Premier Medical Group is a UK company that provides expert opinions for the legal and insurance industries, related to when people have been involved in car crashes and work place accidents resulting in a personal injury. The company currently employs 220 staff in three offices; Ludlow, Durham and Reading. The company was bought by Capita in 2010 for £61M. Harry Brünjes bought back a majority controlling share in 2016.

== History ==
The firm was formed in 1985 by Harry Brünjes, a clinician in Harley Street. Initially they performed medico-legal work for Russell Jones & Walker, Donne Mileham & Haddock and Healys Solicitors. In 1995, they won the national contract for the RAC which resulted in the necessity for a corporate identity. Subsequently, they obtained contracts with Groupama, A MMA, Norwich Union Rehabilitation, National Farmer’s Union, Co-op, Helphire and DAS. The firm developed a strategic relationship with the private healthcare group BUPA, and Brünjes was appointed Chairman of the Personal Injury Forum at BUPA.

== Corporate activity ==

The company developed a strategy of consolidation in the medico-legal sector and diversification into medical screening and occupational health.
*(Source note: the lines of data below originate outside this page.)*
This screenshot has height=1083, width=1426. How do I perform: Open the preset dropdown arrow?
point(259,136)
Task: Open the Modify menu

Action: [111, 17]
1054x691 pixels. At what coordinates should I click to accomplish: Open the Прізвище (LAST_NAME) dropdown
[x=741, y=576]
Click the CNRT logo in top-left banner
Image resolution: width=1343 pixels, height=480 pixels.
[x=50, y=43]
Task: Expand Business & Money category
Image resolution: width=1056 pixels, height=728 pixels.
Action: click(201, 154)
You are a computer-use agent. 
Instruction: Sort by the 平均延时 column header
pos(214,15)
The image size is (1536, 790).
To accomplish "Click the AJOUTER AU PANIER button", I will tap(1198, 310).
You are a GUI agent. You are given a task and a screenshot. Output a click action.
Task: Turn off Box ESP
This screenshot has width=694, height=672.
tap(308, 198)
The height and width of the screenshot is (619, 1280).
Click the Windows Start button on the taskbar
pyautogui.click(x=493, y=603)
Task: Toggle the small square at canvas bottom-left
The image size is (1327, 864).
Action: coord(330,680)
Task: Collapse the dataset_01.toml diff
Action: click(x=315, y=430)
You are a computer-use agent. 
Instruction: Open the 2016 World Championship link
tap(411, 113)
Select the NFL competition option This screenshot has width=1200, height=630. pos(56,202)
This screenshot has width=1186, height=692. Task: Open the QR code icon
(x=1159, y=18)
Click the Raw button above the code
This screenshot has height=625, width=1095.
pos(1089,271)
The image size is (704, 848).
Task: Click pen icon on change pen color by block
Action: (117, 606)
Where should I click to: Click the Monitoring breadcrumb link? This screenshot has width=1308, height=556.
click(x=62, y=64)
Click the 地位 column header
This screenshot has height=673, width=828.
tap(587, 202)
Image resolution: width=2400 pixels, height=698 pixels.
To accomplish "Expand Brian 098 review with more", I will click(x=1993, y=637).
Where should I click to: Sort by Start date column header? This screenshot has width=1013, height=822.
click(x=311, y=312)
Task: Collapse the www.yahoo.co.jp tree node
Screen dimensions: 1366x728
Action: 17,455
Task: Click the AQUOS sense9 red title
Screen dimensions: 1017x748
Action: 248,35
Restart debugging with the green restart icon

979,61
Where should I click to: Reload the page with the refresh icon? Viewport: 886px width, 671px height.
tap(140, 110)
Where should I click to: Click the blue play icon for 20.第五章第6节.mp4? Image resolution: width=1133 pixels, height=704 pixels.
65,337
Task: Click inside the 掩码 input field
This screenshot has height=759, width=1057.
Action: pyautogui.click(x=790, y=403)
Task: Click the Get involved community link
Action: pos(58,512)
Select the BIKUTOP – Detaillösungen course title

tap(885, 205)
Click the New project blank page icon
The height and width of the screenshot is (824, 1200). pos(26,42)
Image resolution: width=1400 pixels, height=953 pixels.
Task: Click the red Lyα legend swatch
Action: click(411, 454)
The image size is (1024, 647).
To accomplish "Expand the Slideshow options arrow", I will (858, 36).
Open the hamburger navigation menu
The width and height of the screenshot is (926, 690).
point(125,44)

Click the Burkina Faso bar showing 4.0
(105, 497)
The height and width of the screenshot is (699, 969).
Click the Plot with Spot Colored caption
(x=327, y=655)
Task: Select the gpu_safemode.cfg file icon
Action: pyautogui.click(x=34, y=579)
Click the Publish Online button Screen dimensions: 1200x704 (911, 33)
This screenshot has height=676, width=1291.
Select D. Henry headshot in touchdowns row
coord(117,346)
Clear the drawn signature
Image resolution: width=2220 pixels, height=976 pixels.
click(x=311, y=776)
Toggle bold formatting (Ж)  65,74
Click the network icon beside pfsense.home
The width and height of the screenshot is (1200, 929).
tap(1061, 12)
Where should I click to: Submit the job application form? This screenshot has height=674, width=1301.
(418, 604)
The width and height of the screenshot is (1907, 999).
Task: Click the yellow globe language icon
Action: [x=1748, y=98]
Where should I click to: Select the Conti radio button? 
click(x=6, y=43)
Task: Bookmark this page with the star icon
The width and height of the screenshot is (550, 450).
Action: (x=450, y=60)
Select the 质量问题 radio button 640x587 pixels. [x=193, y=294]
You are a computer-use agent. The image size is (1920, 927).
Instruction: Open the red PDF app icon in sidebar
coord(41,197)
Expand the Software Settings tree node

It added other corporate clients to the portfolios such as SAGA, AA AA, Fortis, Budget, Liverpool Victoria LV and RBS (including Direct Line and Churchill), while maintaining close relationships with large solicitors such as Freshfields Bruckhaus Deringer, Lyons Davidson, Shoosmiths, Pannone, Russell Jones & Walker and Parabis and CTTS.

In 2008 the firm acquired its major competitor, Medico-Legal Reporting; and acquired the assets of E-Reporting Group on a pre-pack agreement with KPMG.

The business was sold to Capita for £61M in 2010. Brünjes remained as Non-Executive Chairman after the sale. At the same time, Brünjes became Group Medical Director to Capita. In January 2016 Brünjes bought back a controlling share of Premier Medical from Capita. The business is now on three sites with operations in Ludlow and Durham. Finance is based in Reading. The company has completed a restructuring strategy and is growing both through organic and acquisition activity. In particular, Brünjes is now Chairman of WARP, a medical software technology company and part of the PMG Group.